One area where the price/weight relationship can go the other way is for stoves. Here are two common petroleum-based backpacking stoves:
On the right is a MSR Whisperlite Internationale. Today a comparable model, the Whisperlite Shaker Stove, with fuel tank, sells for about $100 and weighs about 1.2 lb (0.55 kg). This stove uses “white gasoline”, known in the U.S. as Coleman fuel. It has a fuel tank, a pump to pressurize it with air, a valve to control the fuel flow, and a hose that connects to a burner/pot-stand. The fuel passes through a metal tube next to the burner flame to get vaporized; the vaporized fuel then shoots through a narrow jet, mixes with air, and emerges in the burner proper to combust in a strong blue flame. This is what they take to melt snow for drinking water when assaulting Mt. Everest. It is very powerful and fairly reliable, even in cold weather. It does take a minute of nasty, sooty flaming at first, to preheat (“prime”), and with all those components, it can break or clog, so the wise hiker brings along a repair kit. The MSR Dragonfly model is heavier and more expensive, but burns almost any petroleum-based liquid (white gas, auto gasoline, diesel fuel, etc.).
The stove on the left is a “canister” stove. A simple burner/pot-stand screws to the top of a butane canister. Operation is simple: open the valve and light the burner. These are fairly light and cheap, but managing the canisters can be a hassle: a trekker might have to cart along several extra metal canisters to guard against not being able to purchase them in remote locations. It is not obvious how much fuel is left in a canister, they are not generally re-filled, and (unmodified) their performance falls off in cold weather.

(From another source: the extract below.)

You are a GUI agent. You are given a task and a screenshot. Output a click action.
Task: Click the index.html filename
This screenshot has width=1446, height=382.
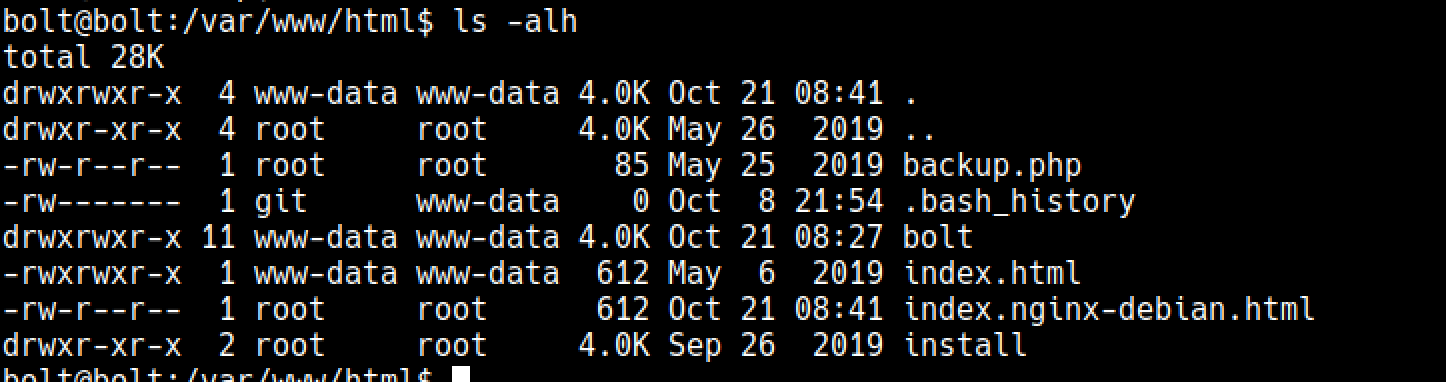pyautogui.click(x=992, y=273)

Alcohol Stoves Are Both Cheap And Light
In reading about backpacking cooking gear, I discovered the world of lightweight stoves that burn alcohol instead of gasoline or butane. They are both lighter and cheaper than stoves burning white gas or butane. These alcohol stoves are so simple that you can make one yourself out of a beer can or cat food can – – that means both light and cheap. Or you can buy one pre-made for around 15 to 35 dollars. They typically weigh only 1-2 oz.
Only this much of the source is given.